We decided to drive to Tel Aviv and take the coastal motorway to the North. There was something nice about getting to the coast after living locked up in the West Bank for a while. Many Palestinian children have never even seen the sea and this can create problems when they do because of the waves and all the things that characterise the sea. Nicola told me a story about one of Khalil’s brothers who, alongside one of his friends, had jumped over the fence and gone to the coast to swim in the Mediterranean. They had both drowned. Nicola added that apparently they’d also been pretty stoned, but still they just didn’t know what the sea can do. I had also heard from Khaled about how he’d been to the coast with a group of Palestinian children who, when they’d reached the Mediterranean, had started to cry because they apparently were afraid of the open space and the infinite horizon. They’d never experienced anything like it before. It was quite liberating even for us when after a while we could see the light blue Mediterranean from the car and so we left the motorway slightly north of Tel Aviv in order to get down right next to the beach. Here we found a funky tavern and bought a slush ice with fresh lemon and mint. Even here, though, we weren’t free from the ‘security situation’ as Israeli army helicopters flew low along the coast every 5 minutes.



Overall, as seen through the windshield, the Israeli landscape reminded me of the USA being similarly characterised by large billboards and shopping malls but also with Tel Aviv’s skyline in the distance. The motorways were also wide and the signs and traffic information were all very American. However, the signs were written in Hebrew, Arabic and Roman letters and there were lots of blue and white Israeli flags dotted here and there in the landscape. We drove into Haifa and agreed over the phone with Muhammed to meet by the Bahai garden in the centre of the city. Muhammed was one of the local artists who we were going to visit. The Bahai garden is an incredibly beautiful garden that extends in a narrow band across a steep slant and connects the mountains behind Haifa with the city itself. It’s an Arabic garden and its strict organisation reminded me of the Moorish gardens in Andalusia. Muhammed was waiting for us and, after an Arabic salad at a café, we went to his family’s apartment. His workplace was on the roof of the building and he paints his paintings under the sky. Muhammed said that he wasn’t really a political artist but that he took his own experiences as a point of departure when developing his pictures. In this way the imagery of his pictures relates to the situation of his own life. Many of his paintings were caricatures of people with the appearance of power. He had an extensive series called ‘Commanders’ which were some trippy and very colourful portraits of military commanders with all types of ethnic headdresses on and various grotesque animal heads like camels, elephants, horses, and so on.

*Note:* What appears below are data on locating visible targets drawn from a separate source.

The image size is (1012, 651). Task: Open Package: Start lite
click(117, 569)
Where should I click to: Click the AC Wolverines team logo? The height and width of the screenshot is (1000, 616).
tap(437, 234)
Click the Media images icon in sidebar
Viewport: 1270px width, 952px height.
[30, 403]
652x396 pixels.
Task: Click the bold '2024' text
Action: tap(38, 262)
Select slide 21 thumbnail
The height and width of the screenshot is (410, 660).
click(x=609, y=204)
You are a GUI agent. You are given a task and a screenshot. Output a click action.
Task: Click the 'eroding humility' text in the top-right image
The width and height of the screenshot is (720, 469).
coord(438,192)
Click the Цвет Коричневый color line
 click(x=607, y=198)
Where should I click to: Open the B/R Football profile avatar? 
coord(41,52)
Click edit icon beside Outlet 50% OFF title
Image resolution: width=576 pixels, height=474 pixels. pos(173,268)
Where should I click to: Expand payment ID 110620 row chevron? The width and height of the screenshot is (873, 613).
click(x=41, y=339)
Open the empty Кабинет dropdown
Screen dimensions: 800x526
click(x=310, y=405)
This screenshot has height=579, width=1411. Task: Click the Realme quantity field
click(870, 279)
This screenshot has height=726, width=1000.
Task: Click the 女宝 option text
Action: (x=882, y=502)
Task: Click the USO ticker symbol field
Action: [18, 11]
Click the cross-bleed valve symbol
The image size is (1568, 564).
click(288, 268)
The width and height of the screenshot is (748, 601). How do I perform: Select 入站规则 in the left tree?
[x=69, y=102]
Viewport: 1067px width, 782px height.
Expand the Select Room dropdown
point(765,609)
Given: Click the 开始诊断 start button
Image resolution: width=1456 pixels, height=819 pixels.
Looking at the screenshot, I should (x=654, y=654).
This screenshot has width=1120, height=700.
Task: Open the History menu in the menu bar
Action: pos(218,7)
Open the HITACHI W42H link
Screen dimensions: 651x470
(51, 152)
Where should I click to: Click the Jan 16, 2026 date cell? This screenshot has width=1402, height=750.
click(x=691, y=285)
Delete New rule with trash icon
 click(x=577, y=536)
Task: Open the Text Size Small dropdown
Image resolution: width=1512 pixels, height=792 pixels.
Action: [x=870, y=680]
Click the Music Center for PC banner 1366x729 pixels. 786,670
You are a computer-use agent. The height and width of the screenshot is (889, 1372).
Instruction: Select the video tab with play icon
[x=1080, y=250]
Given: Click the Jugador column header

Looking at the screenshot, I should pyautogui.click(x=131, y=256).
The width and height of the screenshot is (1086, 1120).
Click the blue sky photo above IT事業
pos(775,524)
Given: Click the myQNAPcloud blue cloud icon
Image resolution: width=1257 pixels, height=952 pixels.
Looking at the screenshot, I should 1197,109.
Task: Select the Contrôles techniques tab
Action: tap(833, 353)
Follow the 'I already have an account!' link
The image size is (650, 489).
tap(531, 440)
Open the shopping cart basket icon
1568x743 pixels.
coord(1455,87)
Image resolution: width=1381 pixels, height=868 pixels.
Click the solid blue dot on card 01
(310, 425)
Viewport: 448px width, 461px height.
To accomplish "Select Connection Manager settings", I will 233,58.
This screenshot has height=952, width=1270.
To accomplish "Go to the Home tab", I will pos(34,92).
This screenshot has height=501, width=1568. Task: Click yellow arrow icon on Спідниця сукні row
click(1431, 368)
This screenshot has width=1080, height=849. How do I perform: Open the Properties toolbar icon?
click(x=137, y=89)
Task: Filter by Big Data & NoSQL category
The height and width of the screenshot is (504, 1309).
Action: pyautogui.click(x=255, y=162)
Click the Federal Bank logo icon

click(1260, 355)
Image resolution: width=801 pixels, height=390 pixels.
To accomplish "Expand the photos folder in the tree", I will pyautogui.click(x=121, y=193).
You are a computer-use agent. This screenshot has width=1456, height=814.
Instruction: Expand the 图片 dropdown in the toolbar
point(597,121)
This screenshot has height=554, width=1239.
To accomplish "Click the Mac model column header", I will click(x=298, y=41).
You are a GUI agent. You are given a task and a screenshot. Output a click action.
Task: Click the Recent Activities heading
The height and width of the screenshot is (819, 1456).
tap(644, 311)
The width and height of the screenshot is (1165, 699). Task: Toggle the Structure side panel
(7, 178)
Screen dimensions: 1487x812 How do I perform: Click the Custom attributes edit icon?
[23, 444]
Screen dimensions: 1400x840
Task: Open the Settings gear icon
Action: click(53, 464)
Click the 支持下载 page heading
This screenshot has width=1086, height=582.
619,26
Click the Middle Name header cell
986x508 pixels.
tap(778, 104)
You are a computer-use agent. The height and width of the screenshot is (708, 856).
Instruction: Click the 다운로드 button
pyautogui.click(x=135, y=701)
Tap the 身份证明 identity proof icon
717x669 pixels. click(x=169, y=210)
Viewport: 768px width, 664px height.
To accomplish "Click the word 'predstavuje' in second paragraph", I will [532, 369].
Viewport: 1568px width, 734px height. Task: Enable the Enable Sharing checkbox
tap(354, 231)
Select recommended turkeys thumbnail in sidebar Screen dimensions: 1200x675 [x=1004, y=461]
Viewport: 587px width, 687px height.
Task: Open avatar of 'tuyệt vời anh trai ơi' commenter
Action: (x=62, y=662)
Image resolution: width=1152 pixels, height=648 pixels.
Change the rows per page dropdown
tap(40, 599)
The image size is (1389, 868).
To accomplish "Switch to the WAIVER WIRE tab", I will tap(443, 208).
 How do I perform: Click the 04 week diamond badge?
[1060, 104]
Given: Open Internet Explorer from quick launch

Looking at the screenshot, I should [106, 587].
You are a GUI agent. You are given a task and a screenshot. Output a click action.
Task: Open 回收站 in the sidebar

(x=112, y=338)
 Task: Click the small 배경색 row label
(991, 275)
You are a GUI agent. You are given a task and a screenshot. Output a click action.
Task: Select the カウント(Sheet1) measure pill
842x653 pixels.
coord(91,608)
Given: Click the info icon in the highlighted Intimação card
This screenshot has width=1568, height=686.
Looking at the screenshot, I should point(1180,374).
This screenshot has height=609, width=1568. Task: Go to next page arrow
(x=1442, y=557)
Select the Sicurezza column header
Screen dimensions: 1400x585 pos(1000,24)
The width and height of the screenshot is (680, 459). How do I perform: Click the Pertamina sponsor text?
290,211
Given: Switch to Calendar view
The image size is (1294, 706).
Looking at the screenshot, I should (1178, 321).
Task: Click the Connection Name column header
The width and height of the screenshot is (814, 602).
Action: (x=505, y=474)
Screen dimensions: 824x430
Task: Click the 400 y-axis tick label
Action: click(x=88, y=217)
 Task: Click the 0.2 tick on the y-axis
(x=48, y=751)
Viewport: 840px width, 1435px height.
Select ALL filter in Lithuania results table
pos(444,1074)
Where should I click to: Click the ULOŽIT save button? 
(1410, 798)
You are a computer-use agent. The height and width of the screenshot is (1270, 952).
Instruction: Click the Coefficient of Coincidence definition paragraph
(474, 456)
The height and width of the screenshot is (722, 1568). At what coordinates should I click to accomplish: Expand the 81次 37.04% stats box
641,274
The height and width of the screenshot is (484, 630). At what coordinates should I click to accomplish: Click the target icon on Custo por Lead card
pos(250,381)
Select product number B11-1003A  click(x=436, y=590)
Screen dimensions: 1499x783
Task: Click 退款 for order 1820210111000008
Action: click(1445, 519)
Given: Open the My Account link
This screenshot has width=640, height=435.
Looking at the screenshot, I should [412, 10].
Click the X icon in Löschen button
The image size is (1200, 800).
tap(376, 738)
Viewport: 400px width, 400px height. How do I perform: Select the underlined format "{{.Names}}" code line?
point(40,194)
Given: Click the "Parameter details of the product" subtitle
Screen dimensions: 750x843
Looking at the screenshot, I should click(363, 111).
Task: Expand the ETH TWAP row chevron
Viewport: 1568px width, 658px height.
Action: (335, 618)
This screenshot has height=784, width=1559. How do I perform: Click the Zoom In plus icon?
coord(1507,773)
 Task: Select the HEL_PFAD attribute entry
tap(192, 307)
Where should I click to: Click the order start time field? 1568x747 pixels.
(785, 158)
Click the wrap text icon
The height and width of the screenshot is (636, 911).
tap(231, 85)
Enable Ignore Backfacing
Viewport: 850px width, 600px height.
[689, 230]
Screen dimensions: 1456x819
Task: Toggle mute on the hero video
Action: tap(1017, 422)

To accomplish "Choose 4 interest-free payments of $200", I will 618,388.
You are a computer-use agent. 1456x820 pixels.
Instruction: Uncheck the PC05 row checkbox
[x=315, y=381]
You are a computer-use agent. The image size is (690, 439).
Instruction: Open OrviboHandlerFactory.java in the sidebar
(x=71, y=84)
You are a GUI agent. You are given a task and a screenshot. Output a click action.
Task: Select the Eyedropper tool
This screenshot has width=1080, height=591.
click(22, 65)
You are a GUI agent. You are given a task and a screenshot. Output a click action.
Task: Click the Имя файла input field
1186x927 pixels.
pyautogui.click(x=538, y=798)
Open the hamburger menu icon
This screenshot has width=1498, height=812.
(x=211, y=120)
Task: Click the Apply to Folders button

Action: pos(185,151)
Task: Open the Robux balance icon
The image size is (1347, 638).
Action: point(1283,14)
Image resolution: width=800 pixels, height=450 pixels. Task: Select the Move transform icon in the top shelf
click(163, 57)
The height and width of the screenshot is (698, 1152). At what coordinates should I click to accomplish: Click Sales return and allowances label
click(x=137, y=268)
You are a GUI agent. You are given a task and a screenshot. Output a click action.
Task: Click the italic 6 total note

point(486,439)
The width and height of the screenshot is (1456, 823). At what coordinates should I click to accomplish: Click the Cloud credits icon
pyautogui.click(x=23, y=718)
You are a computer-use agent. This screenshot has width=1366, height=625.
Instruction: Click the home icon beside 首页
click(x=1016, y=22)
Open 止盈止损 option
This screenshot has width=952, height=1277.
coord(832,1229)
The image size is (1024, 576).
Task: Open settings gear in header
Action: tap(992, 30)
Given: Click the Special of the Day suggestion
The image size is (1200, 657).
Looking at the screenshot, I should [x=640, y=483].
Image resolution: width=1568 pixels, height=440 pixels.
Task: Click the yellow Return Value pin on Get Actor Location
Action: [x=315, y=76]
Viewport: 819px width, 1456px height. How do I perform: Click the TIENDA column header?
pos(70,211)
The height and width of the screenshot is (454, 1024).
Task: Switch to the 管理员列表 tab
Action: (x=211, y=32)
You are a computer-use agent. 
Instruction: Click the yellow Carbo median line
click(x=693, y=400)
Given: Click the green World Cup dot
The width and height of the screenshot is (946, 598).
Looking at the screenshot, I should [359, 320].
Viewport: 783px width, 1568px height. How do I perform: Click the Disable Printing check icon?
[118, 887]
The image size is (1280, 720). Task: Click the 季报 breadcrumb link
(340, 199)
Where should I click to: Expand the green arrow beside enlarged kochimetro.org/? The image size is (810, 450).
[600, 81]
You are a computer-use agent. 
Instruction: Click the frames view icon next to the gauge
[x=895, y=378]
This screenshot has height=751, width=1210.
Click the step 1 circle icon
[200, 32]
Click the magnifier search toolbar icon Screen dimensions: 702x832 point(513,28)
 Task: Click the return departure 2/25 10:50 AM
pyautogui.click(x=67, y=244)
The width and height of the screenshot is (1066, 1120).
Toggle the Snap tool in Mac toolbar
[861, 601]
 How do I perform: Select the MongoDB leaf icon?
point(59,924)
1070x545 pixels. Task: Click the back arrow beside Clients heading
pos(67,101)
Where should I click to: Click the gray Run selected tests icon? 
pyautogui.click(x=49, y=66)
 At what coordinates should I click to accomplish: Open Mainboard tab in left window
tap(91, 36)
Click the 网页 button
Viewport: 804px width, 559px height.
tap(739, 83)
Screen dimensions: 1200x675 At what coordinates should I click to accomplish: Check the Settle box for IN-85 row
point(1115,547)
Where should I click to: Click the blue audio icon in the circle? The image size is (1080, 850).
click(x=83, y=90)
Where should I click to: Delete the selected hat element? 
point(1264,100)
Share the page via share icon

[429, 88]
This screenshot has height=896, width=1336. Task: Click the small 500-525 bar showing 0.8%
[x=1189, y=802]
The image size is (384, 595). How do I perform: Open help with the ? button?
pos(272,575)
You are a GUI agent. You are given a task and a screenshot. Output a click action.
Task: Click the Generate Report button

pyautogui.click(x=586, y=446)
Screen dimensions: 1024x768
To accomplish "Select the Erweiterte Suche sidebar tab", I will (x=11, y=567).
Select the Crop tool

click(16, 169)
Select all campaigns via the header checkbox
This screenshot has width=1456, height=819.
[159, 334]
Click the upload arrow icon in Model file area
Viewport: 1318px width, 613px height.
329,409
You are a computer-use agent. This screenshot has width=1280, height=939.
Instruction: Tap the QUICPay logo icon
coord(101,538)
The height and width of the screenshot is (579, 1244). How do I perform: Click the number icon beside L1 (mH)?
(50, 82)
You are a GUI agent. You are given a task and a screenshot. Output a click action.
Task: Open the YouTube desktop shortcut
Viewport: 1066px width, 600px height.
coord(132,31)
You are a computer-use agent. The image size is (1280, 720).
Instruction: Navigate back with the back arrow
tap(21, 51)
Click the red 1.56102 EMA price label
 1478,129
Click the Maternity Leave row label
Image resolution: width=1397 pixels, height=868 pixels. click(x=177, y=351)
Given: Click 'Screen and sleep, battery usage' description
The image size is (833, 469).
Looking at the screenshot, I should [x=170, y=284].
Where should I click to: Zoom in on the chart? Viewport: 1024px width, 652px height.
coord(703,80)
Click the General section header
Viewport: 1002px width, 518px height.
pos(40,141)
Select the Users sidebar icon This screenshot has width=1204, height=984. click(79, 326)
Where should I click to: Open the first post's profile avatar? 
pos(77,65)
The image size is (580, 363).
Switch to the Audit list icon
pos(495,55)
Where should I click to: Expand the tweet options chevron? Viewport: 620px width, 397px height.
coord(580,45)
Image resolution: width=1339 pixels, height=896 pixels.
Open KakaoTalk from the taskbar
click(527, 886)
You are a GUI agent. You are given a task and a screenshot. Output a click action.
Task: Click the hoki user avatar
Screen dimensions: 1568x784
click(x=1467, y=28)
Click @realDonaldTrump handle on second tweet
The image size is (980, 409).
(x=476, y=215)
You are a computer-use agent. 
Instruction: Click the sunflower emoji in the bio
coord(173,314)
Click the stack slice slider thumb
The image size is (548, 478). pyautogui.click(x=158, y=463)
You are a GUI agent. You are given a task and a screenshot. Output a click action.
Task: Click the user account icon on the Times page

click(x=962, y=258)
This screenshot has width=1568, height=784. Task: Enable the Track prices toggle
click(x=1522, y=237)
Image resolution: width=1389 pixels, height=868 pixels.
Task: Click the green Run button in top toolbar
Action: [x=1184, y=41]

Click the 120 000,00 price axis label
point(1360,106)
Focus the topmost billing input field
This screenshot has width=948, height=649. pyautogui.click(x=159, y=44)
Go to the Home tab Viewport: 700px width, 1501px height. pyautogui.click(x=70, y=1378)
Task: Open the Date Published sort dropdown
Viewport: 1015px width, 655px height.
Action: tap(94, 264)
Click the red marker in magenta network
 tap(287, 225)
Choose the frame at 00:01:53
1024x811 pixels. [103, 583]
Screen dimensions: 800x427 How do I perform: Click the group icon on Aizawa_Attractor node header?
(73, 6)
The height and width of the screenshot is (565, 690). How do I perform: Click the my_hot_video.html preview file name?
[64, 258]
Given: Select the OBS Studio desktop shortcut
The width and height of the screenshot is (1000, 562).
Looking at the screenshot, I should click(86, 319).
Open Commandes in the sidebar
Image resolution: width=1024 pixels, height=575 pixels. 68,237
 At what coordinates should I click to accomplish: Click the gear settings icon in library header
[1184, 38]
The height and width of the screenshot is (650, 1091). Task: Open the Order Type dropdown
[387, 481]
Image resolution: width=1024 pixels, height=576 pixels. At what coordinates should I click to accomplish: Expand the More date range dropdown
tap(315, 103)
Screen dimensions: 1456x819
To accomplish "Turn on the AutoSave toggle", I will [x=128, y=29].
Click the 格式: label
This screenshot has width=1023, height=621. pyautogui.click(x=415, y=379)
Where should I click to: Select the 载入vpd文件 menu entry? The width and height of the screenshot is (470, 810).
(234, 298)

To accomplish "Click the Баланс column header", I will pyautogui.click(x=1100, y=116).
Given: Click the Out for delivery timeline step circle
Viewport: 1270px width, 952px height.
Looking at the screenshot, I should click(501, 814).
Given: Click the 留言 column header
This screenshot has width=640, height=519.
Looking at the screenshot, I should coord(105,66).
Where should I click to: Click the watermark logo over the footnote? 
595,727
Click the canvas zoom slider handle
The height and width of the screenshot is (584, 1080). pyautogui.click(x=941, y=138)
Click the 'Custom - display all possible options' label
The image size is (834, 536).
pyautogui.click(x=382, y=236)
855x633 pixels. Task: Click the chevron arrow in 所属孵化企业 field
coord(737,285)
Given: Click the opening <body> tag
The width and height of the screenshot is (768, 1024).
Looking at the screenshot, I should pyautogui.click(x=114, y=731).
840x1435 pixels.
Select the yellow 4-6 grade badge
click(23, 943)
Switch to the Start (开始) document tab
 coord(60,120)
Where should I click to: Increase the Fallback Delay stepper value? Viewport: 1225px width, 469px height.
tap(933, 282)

Muhammed had a huge store of paintings in two small sheds on the roof and he said that it was quite difficult for him to sell anything. ‘If he had been a Jewish artist here in Israel he would have sold everything’, as he put it, and so he was very keen on showing in the exhibition in London. Nicola chose four of his pictures. The view from the roof was incredible, you could see the sea and the shipping harbour that lies next to the leisure harbour and you could follow the coastline all the way to the border of Lebanon. We were also going to visit another artist who was called Sharif and Muhammed came along too.

Sharif’s apartment was in what Muhammed described as the artist neighbourhood, and Sharif and his girlfriend Sherin were waiting for us with a whole variety of extravagant dishes that Sharif had prepared himself. Among other things, there was rice with spices all rolled into vine leaves that we ate with a kind of tzatziki. In Sharif’s opinion it was good in the heat and it was definitely hot in Haifa, a lot hotter that in Ramallah. I nearly boiled over several times during the day.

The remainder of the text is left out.